REQUIREMENT -> Here are some records; return them all exactly.

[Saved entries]
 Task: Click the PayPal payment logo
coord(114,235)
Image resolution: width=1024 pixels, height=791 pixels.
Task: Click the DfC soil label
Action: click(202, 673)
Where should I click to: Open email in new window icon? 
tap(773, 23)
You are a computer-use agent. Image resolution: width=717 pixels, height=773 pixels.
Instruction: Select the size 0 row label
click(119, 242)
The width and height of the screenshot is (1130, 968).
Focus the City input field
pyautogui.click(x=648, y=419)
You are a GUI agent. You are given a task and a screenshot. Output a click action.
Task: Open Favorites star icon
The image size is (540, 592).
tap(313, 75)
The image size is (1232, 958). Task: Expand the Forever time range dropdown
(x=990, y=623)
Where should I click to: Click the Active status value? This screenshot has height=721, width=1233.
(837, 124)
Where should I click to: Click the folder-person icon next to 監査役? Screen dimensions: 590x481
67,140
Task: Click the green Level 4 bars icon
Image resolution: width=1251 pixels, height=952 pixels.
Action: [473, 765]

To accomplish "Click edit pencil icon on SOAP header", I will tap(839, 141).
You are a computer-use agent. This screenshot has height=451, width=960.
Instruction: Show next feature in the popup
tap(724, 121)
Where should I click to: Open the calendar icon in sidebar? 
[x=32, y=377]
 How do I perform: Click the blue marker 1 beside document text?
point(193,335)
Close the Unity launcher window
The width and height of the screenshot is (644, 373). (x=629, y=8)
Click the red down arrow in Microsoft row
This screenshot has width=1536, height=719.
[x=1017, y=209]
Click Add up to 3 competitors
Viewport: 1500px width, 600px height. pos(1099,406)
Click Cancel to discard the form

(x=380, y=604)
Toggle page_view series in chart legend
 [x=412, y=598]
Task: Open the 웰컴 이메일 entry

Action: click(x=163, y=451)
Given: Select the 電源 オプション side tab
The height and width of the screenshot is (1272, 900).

WRITTEN REPLY ->
 Task: Click the PayPal payment logo
coord(114,235)
Image resolution: width=1024 pixels, height=791 pixels.
Task: Click the DfC soil label
Action: click(202, 673)
Where should I click to: Open email in new window icon? 
tap(773, 23)
You are a computer-use agent. Image resolution: width=717 pixels, height=773 pixels.
Instruction: Select the size 0 row label
click(119, 242)
The width and height of the screenshot is (1130, 968).
Focus the City input field
pyautogui.click(x=648, y=419)
You are a GUI agent. You are given a task and a screenshot. Output a click action.
Task: Open Favorites star icon
The image size is (540, 592).
tap(313, 75)
The image size is (1232, 958). Task: Expand the Forever time range dropdown
(x=990, y=623)
Where should I click to: Click the Active status value? This screenshot has height=721, width=1233.
(837, 124)
Where should I click to: Click the folder-person icon next to 監査役? Screen dimensions: 590x481
67,140
Task: Click the green Level 4 bars icon
Image resolution: width=1251 pixels, height=952 pixels.
Action: [473, 765]

To accomplish "Click edit pencil icon on SOAP header", I will tap(839, 141).
You are a computer-use agent. This screenshot has height=451, width=960.
Instruction: Show next feature in the popup
tap(724, 121)
Where should I click to: Open the calendar icon in sidebar? 
[x=32, y=377]
 How do I perform: Click the blue marker 1 beside document text?
point(193,335)
Close the Unity launcher window
The width and height of the screenshot is (644, 373). (x=629, y=8)
Click the red down arrow in Microsoft row
This screenshot has width=1536, height=719.
[x=1017, y=209]
Click Add up to 3 competitors
Viewport: 1500px width, 600px height. pos(1099,406)
Click Cancel to discard the form

(x=380, y=604)
Toggle page_view series in chart legend
 [x=412, y=598]
Task: Open the 웰컴 이메일 entry

Action: click(x=163, y=451)
Given: Select the 電源 オプション side tab
The height and width of the screenshot is (1272, 900).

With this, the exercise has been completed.